Stroke diagnosis, prognosis, and treatment can be greatly aided by quantitative analysis of diffusion and perfusion imaging. Quantitative blood flow measures are capable of discerning virtually imperceptible differences between salvageable and unsalvageable tissues in ischemic stroke.

The Buffalo Neuroimaging Analysis Center (BNAC) has been involved in the development and refinement of rapid and reliable methods to create quantitative stroke images, including cerebral blood flow maps, cerebral blood volume maps, and mean transit time maps.
The use of perfusion and diffusion imaging in acute ischemic stroke, via the “mismatch model,” has provided the potential to more accurately understand the consequences of thrombolytic therapy on an individual patient basis. However, few semi-automated methods exist to assist in quantification of the extent of mismatch presence (ischemic penumbra), and none have demonstrated a robust ability to predict infarcted tissue outcome. Recently, BNAC applied a Hidden Markov Random Field (HMRF) approach for the rapid and reliable identification and quantification of perfusion diffusion mismatch.
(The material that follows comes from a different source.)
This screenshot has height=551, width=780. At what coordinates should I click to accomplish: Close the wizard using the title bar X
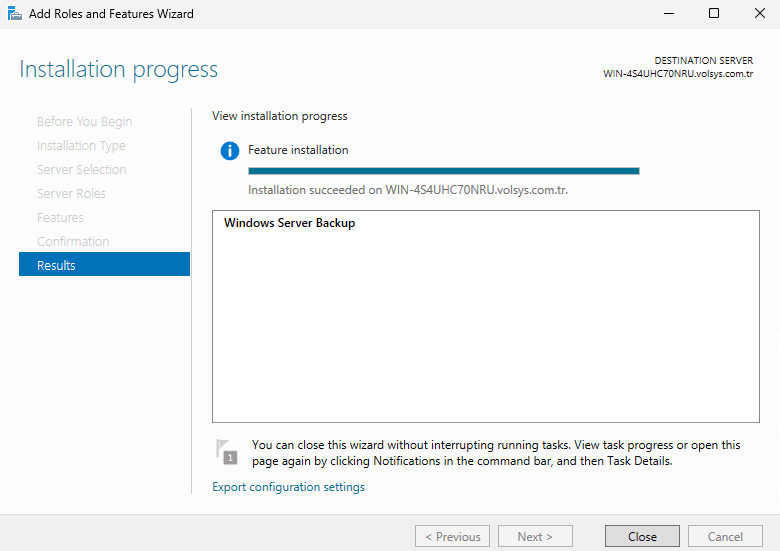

We showed that the described method represents a significant improvement over thresholding techniques and should be further explored as a means for accurate identification of tissue at risk in acute ischemic stroke.
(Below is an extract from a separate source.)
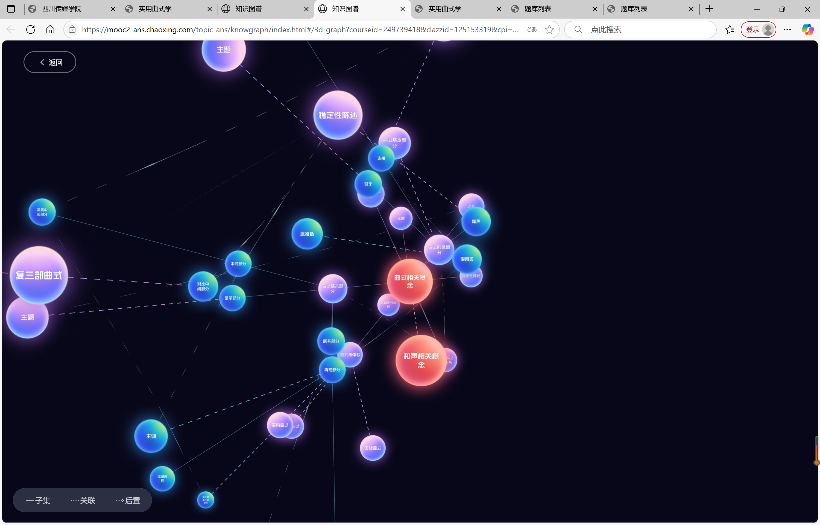The image size is (820, 525).
Task: Open the new tab plus button
Action: coord(709,9)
Recently, BNAC investigated differences in lesions and surrounding normal appearing white matter (NAWM) by perfusion-weighted imaging (PWI) and diffusion-weighted imaging (DWI) in patients with acute and chronic ischemic stroke and multiple sclerosis (MS). This study found prolonged mean transit time (MTT) values in lesions and surrounding normal appearing white matter (NAWM) of patients with acute and chronic ischemic stroke when compared to patients with MS. PWI is a promising tool for differential diagnosis between acute ischemic and acute demyelinating lesions. The results of this study contribute to a better understanding of the extent of hemodynamic abnormalities in lesions and surround NAWM in patients with MS.